Point taken. Catholics should be reading their Bibles regularly, as well as delving into the Fathers, Doctors and Saints of the Church, a rich and limitless treasure, vastly underutilized. There is a tendency to burrow into the rabbit holes of private revelation, which, we should recall, only exists for the sake of this public revelation. As the Catechism puts it:

Throughout the ages, there have been so-called “private” revelations, some of which have been recognized by the authority of the Church. They do not belong, however, to the deposit of faith. It is not their role to improve or complete Christ’s definitive Revelation, but to help live more fully by it in a certain period of history. Guided by the Magisterium of the Church, the sensus fidelium knows how to discern and welcome in these revelations whatever constitutes an authentic call of Christ or his saints to the Church. (CCC, 67)

The purpose of all revelation is to lead us to heaven. Public revelation does so more directly, and is more necessary (which is why it has been revealed by God – in fact, it is His very Word). Even here, though, some of this Revelation is more necessary than other. The Gospels are more directly applicable than the genealogies and legal prescriptions in the Book of Chronicles. And as far as Tradition goes, the doctrines of the Trinity of Persons and the Holy Eucharist are more central than the condemnation of Monothelitism in the 7th century. But all is of value, even if this help to deepen our knowledge and love of the ‘Mystery of Christ’.

We may make an analogous distinction with private revelation – some is more approved, and deemed more necessary and worthy of devotion, than others. The revelation of Our Lady of Fatima, of Lourdes and of Guadalupe have received innumerable papal approbation, their messages timely, to the point, relevant and consistent with what God has already revealed.  There are other revelations are more have more local applicability, or for a given time and era. After all, God speaking to each of us in prayer is a kind of ‘private’ revelation, given to us personally, cor ad cor loquitur, to quote Cardinal Newman. Only sometimes do these conversations become more ‘public’.

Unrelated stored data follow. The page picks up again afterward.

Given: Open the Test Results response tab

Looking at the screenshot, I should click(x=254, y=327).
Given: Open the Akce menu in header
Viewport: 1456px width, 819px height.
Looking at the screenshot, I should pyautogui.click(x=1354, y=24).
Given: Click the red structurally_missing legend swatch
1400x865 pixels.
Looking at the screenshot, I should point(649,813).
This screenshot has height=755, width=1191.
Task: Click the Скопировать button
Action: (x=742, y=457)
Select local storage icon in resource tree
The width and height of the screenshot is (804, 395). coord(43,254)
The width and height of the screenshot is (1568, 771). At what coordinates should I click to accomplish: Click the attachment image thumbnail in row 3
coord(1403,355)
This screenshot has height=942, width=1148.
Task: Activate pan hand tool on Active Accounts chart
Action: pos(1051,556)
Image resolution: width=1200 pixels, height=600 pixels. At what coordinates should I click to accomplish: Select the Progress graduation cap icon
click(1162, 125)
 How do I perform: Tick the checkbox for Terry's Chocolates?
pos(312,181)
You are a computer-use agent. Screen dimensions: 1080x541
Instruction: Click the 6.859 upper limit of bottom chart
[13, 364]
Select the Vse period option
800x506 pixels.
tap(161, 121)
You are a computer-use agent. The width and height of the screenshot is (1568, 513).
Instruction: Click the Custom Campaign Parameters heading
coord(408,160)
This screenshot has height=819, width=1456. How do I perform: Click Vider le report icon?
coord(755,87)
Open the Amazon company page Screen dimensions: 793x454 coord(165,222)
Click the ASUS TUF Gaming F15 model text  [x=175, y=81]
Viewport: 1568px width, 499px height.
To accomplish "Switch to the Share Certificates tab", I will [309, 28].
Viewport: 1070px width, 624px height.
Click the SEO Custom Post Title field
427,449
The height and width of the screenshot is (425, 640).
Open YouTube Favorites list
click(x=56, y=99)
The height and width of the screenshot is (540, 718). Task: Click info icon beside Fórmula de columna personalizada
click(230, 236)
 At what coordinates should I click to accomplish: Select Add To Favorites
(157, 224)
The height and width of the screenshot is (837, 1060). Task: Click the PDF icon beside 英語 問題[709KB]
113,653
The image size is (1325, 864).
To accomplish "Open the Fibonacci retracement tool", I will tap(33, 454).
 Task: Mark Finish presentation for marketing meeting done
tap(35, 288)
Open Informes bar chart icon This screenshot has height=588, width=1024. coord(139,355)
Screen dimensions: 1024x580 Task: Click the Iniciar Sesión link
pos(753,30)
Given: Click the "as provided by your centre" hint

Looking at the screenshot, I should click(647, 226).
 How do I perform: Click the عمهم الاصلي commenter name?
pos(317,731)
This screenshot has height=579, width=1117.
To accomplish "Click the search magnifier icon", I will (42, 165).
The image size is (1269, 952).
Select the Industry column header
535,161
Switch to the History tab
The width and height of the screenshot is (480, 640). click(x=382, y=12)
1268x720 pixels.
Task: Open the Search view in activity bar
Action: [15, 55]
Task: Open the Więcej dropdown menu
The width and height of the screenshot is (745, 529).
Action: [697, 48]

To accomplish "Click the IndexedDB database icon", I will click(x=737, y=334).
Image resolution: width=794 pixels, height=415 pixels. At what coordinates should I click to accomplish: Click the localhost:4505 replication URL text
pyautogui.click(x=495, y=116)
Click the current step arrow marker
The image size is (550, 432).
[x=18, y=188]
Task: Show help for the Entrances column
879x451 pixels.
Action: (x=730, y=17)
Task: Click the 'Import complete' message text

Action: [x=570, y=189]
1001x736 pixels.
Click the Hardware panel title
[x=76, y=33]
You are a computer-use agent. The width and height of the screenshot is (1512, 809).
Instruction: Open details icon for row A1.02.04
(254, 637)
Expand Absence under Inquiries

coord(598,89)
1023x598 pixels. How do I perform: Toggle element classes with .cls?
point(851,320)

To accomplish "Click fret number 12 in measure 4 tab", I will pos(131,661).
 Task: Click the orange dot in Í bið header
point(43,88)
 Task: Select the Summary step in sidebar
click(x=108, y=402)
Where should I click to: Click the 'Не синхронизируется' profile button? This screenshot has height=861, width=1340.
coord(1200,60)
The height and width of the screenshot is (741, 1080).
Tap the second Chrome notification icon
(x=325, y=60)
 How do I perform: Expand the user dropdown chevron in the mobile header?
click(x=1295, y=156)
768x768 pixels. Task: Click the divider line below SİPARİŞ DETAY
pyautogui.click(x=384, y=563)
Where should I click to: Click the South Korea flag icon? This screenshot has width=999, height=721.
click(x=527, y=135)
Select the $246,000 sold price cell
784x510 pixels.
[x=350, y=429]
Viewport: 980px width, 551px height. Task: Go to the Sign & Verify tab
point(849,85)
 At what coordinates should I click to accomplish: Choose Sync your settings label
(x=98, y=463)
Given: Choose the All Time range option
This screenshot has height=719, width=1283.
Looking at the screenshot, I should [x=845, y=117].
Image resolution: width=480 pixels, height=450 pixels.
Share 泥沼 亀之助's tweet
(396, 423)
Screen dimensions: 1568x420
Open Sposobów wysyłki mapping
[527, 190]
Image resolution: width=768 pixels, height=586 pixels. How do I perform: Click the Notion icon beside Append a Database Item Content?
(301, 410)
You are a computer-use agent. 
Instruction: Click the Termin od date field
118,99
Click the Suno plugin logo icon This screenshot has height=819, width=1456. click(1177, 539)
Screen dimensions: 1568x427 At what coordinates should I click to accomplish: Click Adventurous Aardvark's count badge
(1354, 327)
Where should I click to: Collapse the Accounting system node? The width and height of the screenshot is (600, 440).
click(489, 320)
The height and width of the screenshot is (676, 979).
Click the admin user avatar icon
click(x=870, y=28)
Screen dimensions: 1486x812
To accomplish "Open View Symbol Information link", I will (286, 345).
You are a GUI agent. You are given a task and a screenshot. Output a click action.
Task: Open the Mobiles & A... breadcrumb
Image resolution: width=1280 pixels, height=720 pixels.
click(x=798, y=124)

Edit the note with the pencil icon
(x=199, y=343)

Then we have private revelation that are more dubious, even disconcerting. To take but one recent example from last February: Apparition of Pope Benedict to Colombian nun, revealing his real Testament, confirming that he was the last legitimate Pope on earth.

If Pope Benedict wanted to give us his ‘real’ Testament, he would have given it to us here on Earth, would he not? And as far as the legitimacy of any pope, is not that determined by the legal structure of the Church (as part of public Revelation)? Regardless of what think of him, there is nothing therein that the current pontiff is not the real pontiff. Some Popes we must just endure. And what is one to think of the Pope Emeritus now claiming he was ‘locked up in solitary confinement’, rather than choosing such a quasi-eremtical life of his own will?

Whatever the veracity of such, revelations that undermine or contradict God’s word may be rejected outright:

Christian faith cannot accept “revelations” that claim to surpass or correct the Revelation of which Christ is the fulfilment, as is the case in certain non-Christian religions and also in certain recent sects which base themselves on such “revelations”. (ibid.)

Here we may include such as things as the ‘angel’ Maroni’s alleged message to Joseph Smith, or of ‘Gabriel’s’ words to Muhammad in that desert cave a millennium before that, or even of Luther’s interior certainty to remove whole sections of Scripture as ‘uncanonical’.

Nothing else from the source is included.